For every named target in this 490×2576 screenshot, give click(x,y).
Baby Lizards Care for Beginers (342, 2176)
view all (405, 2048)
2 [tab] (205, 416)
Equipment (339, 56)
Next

^^^^^^^^

◆ What is required ◆
Restate every record word for word.

◆ Response to the exercise ◆
For every named target in this 490×2576 screenshot, give click(x,y).
Baby Lizards Care for Beginers (342, 2176)
view all (405, 2048)
2 [tab] (205, 416)
Equipment (339, 56)
Next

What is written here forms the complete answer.